**WORK REQUIRED**
Below are some records; retype all of them exactly.

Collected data
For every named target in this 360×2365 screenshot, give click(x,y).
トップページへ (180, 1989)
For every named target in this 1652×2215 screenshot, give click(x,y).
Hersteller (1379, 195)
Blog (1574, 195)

**SOLUTION TO THIS TASK**
For every named target in this 360×2365 screenshot, give click(x,y).
トップページへ (180, 1989)
For every named target in this 1652×2215 screenshot, give click(x,y).
Hersteller (1379, 195)
Blog (1574, 195)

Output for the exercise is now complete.